Self Data Protection in Online Commerce
The aim of the project Self Privacy in Online Commerce (SIOC) is to increase self-determined data protection by anonymizing everyday use in online commerce. For this purpose, a vendor-independent architecture for anonymous shopping will be developed, allowing the buyers to manage and understand autonomously their user profiles by the means of virtual identities. To achieve a broad distribution, not only acceptance by the users is needed, but also by the other involved stakeholders, e.g. online-shop providers. Therefore, care will be taken to preserve existing business models (e.g. direct marketing) as far as possible.
E-Commerce is playing an increasingly important role for both, operators of shopping platforms and their customers. The forecasted revenue for the German E-Commerce market amounts to € 46.7 million, which is around the 9% of the total retail sector. 30% of the online purchases in Germany are done via a mobile device. Despite an increasing public awareness of the issue of data protection, nowadays only in the rarest cases customers are enabled to decide how and whether their personal information and buying behavior is stored and processed.

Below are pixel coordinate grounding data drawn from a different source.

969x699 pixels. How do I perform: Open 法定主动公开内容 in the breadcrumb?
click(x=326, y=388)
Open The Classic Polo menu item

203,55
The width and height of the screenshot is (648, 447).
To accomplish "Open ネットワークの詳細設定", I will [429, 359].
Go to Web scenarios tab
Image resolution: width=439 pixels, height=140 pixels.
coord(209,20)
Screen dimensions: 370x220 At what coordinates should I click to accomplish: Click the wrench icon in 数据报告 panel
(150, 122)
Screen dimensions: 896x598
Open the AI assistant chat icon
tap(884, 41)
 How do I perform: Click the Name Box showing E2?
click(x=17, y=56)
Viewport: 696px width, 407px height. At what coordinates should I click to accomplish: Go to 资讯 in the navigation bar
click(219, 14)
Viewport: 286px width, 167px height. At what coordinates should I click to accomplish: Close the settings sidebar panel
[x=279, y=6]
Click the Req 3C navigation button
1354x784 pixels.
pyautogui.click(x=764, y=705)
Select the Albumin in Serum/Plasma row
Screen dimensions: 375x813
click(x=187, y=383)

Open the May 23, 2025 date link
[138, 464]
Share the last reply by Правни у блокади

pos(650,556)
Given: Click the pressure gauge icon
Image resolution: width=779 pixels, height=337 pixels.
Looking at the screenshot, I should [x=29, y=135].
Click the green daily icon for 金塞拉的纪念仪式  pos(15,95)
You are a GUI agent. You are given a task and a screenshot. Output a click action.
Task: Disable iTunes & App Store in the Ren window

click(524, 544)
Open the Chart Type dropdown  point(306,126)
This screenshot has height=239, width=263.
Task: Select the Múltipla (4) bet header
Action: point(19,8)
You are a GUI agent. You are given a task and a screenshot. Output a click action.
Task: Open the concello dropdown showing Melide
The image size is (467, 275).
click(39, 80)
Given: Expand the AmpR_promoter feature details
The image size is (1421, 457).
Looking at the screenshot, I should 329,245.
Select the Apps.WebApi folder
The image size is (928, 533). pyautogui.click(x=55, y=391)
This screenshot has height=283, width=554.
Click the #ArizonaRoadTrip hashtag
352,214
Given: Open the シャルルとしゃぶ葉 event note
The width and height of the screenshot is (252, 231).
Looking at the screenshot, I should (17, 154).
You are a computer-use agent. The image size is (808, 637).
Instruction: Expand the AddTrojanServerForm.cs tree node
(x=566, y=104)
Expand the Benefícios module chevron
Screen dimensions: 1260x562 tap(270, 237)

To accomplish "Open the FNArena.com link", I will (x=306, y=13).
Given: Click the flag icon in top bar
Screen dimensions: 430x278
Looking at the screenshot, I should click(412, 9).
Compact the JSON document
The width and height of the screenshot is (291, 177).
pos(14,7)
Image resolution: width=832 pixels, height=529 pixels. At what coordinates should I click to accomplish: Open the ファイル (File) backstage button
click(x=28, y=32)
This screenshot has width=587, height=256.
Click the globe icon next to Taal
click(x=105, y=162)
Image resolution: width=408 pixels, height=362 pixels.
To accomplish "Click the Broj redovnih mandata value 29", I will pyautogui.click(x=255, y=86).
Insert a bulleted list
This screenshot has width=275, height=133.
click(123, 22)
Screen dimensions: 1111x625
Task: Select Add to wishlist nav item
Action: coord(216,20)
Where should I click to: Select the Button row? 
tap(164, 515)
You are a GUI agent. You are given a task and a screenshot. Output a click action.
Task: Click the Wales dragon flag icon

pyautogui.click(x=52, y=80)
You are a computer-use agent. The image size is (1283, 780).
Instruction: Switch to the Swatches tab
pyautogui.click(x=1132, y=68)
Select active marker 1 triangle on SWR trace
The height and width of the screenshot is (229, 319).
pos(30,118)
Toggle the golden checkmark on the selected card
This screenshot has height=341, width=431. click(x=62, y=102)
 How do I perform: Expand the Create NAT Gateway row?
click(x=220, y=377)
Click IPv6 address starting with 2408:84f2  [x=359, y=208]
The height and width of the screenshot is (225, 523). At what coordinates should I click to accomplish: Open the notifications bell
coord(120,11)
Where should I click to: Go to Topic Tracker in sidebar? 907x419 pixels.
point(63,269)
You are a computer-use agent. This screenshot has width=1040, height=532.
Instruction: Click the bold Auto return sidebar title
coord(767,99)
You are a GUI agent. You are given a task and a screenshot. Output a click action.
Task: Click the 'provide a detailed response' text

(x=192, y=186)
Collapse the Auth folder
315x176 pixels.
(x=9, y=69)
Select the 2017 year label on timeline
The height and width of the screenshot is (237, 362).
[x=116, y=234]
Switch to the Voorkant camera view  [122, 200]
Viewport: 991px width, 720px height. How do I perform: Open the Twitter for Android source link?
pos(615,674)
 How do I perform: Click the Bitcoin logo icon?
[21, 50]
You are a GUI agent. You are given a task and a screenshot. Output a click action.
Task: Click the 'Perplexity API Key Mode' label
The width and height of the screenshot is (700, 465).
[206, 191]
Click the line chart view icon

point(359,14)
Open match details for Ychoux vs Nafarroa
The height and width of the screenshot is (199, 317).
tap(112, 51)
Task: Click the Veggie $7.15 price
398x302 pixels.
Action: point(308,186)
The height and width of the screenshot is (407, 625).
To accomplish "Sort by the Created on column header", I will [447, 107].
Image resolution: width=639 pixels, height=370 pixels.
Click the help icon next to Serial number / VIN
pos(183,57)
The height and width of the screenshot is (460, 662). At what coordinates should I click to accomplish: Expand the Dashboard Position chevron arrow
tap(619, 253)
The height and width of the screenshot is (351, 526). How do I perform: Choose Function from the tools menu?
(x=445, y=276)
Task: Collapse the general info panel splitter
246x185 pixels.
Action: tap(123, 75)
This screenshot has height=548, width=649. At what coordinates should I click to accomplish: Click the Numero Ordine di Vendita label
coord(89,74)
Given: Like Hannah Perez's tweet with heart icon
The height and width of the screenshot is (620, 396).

Based on this situation, the SIOC project’s vision is the improvement of the self-data protection in E-Commerce. SIOC will enable customers to perform the online-shopping process transparent, as anonymous as possible and following the principle of data thrift/minimization (collection limitation principle). At the same time online platform providers will still have the possibility to submit personalized offers and recommendations based on pseudonymized, voluntary aggregated customer profiles. Moreover , in case of fraudulent behavior, the customers’ pseudonyms can be resolved to clearly identify customers. SIOC’s objective is the design of an anonymous approach to online shopping in accordance to stakeholders’ requirements and business models to achieve the best compromise between these conflicting interests while implementing data protection by design and data protection by default as essential principles of EU data protection rules.